In the doghouse
3:23 pm, the day before the day before Christmas
"And there were no signs of any disturbance?" the Middleman asked.
"Other than the fact that someone did that to my doghouse?" the witness--a local homeowner named Charles Brown--responded, gesturing towards the garishly decorated and lit doghouse in his backyard. Gold garland glittered in the blink blink blink of hundreds of twinkling red and green lights. A sign wishing everyone a Merry Christmas blinked in counterpoint. "No."
Wendy was impressed. You didn't see that kind of quality kitsch every day. "I'm sure it was just a prank," she said. "Neighborhood kids or something."
She, Mr. Brown, and the Middleman all glanced over at the eternally blinking lights, winced, and looked away.
"I'm sure," Mr. Brown said, pained and disbelieving.

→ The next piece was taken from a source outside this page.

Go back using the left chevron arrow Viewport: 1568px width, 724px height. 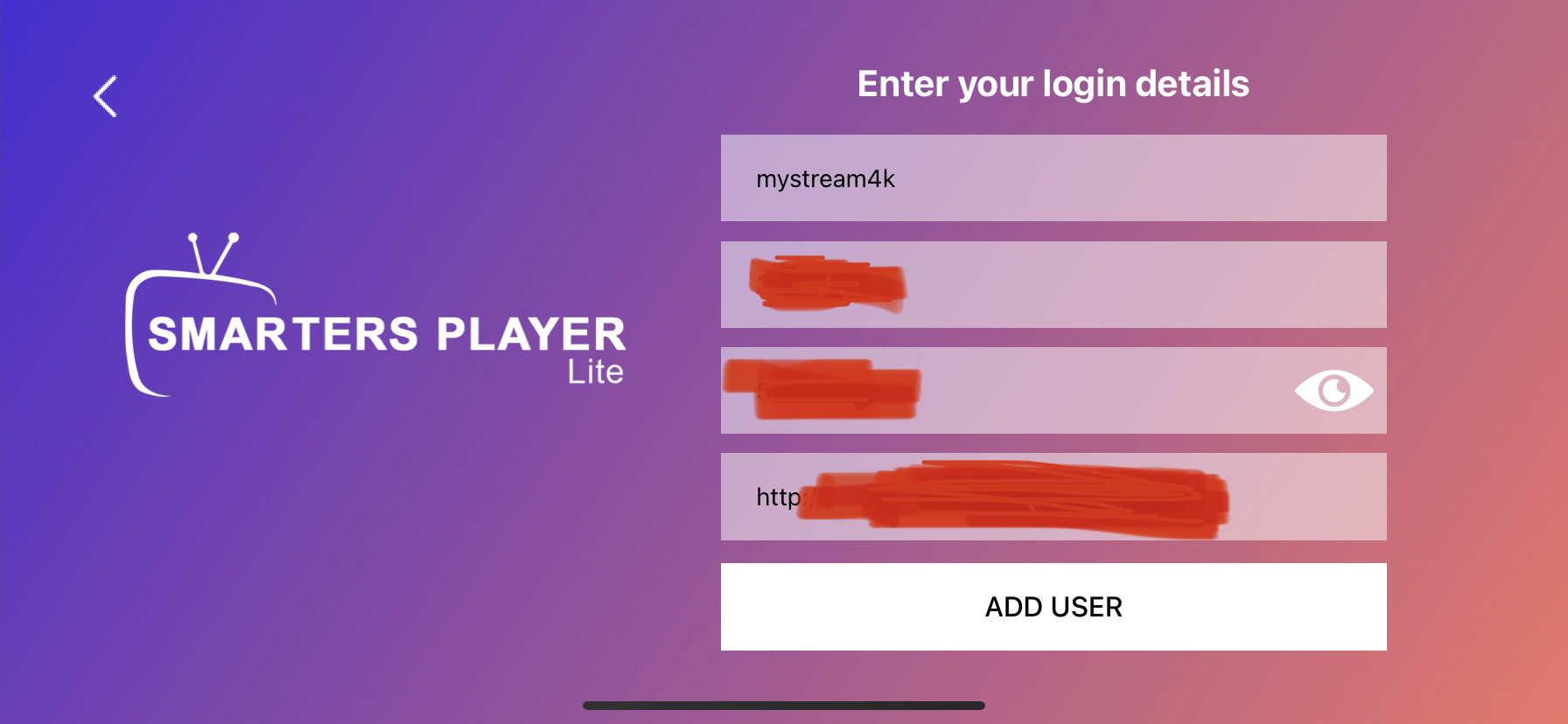[x=105, y=96]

"But you haven't taken it down," she pointed out.
"It's not hooked into my electricity," he replied, "so I haven't made it a priority. Snoopy sleeps inside in the winter, so it's no inconvenience. Except for how it blinks all night."
Wendy didn't mention how it was an affront to anyone with eyes. She figured he already knew.

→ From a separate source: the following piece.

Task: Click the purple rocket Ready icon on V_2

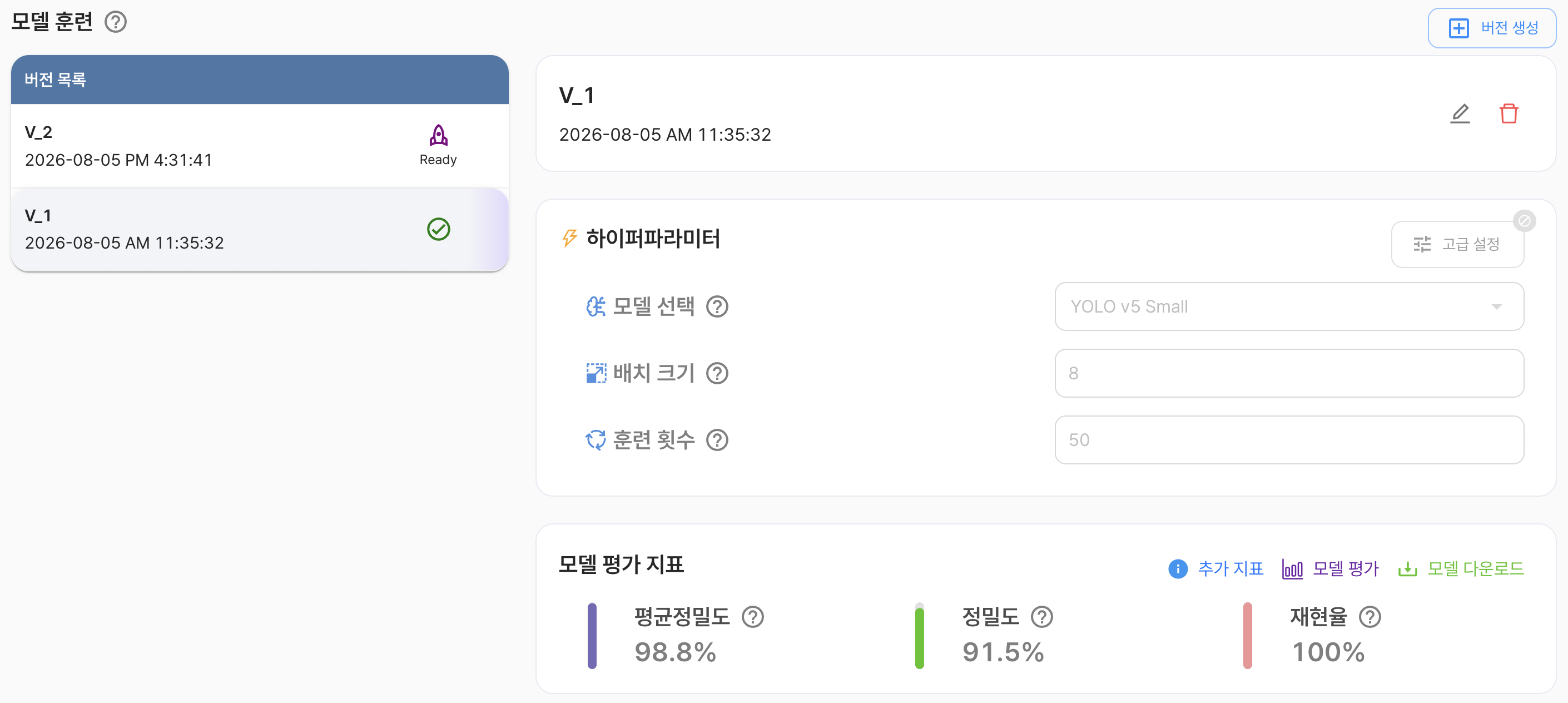Action: click(x=438, y=136)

"Thank you for your time," said the Middleman, offering a firm handshake of commiseration and confidence.
As they walked back to the car, Wendy said, "This doesn't seem like it's our kind of thing, boss. Are we sure it wasn't neighborhood kids? I mean, he did name his dog Snoopy."
The Middleman paused, leaning one arm on the roof of the Middlemobile. "Did you look at the power source for the lights, Dubbie?"
The Middleman pulled out his Middlephone and showed her pictures of neatly wrapped cables all leading to a small gray box that blinked slowly, at a rhythm different from both the Christmas lights and the sign. There was no power cord leading away from the box.
"This is clearly not terrestrial technology."
"It would revolutionize the power industry if we could recreate it," he said.
"But we can't?"
"But we can't," he agreed. "Not because it's our job to hide extraterrestrial incursions." The Middlemobile ran on biodiesel, so she knew he was all about alternative energy sources where available. The repeated lectures had made that clear. He was almost as bad as Lacey was regarding veganism. "But because even Ida hasn't been able to figure it out yet."
"Huh." That usually meant bad things, even if they were wrapped up in twinkly lights.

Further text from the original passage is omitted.